---------- Input data
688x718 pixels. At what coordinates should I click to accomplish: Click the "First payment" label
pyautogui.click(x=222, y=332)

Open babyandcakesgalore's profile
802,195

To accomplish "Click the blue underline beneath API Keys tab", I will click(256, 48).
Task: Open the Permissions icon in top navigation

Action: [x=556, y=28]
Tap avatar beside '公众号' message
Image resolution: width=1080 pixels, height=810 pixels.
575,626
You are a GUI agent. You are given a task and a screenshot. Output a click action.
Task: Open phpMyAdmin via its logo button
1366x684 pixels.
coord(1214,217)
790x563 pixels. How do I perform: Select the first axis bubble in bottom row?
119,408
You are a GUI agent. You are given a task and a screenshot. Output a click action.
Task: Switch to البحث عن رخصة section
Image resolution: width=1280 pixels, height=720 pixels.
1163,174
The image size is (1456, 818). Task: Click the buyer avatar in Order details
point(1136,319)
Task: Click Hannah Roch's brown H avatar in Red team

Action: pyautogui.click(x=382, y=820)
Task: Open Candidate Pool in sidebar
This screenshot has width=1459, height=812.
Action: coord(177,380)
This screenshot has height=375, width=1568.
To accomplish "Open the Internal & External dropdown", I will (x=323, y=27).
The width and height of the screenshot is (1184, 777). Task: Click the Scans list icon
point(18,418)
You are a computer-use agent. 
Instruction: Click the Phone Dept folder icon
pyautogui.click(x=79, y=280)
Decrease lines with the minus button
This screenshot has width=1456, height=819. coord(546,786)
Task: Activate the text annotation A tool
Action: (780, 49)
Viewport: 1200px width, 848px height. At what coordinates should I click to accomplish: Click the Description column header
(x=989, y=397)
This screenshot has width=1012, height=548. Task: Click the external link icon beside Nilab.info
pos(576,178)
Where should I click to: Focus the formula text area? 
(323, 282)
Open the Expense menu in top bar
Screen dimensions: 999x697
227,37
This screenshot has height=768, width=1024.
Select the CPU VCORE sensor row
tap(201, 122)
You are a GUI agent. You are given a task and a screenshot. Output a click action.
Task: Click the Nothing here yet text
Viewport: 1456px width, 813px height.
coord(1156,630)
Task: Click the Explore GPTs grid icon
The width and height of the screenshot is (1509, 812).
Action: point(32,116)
--------------------
Job
Copy every one of the records above, swapping "GUI agent" for "desktop agent" and leaving everything else untouched.

Answer for this exercise
688x718 pixels. At what coordinates should I click to accomplish: Click the "First payment" label
pyautogui.click(x=222, y=332)

Open babyandcakesgalore's profile
802,195

To accomplish "Click the blue underline beneath API Keys tab", I will click(256, 48).
Task: Open the Permissions icon in top navigation

Action: [x=556, y=28]
Tap avatar beside '公众号' message
Image resolution: width=1080 pixels, height=810 pixels.
575,626
You are a desktop agent. You are given a task and a screenshot. Output a click action.
Task: Open phpMyAdmin via its logo button
1366x684 pixels.
coord(1214,217)
790x563 pixels. How do I perform: Select the first axis bubble in bottom row?
119,408
You are a desktop agent. You are given a task and a screenshot. Output a click action.
Task: Switch to البحث عن رخصة section
Image resolution: width=1280 pixels, height=720 pixels.
1163,174
The image size is (1456, 818). Task: Click the buyer avatar in Order details
point(1136,319)
Task: Click Hannah Roch's brown H avatar in Red team

Action: pyautogui.click(x=382, y=820)
Task: Open Candidate Pool in sidebar
This screenshot has width=1459, height=812.
Action: coord(177,380)
This screenshot has height=375, width=1568.
To accomplish "Open the Internal & External dropdown", I will (x=323, y=27).
The width and height of the screenshot is (1184, 777). Task: Click the Scans list icon
point(18,418)
You are a computer-use agent. 
Instruction: Click the Phone Dept folder icon
pyautogui.click(x=79, y=280)
Decrease lines with the minus button
This screenshot has width=1456, height=819. coord(546,786)
Task: Activate the text annotation A tool
Action: (780, 49)
Viewport: 1200px width, 848px height. At what coordinates should I click to accomplish: Click the Description column header
(x=989, y=397)
This screenshot has width=1012, height=548. Task: Click the external link icon beside Nilab.info
pos(576,178)
Where should I click to: Focus the formula text area? 
(323, 282)
Open the Expense menu in top bar
Screen dimensions: 999x697
227,37
This screenshot has height=768, width=1024.
Select the CPU VCORE sensor row
tap(201, 122)
You are a desktop agent. You are given a task and a screenshot. Output a click action.
Task: Click the Nothing here yet text
Viewport: 1456px width, 813px height.
coord(1156,630)
Task: Click the Explore GPTs grid icon
The width and height of the screenshot is (1509, 812).
Action: point(32,116)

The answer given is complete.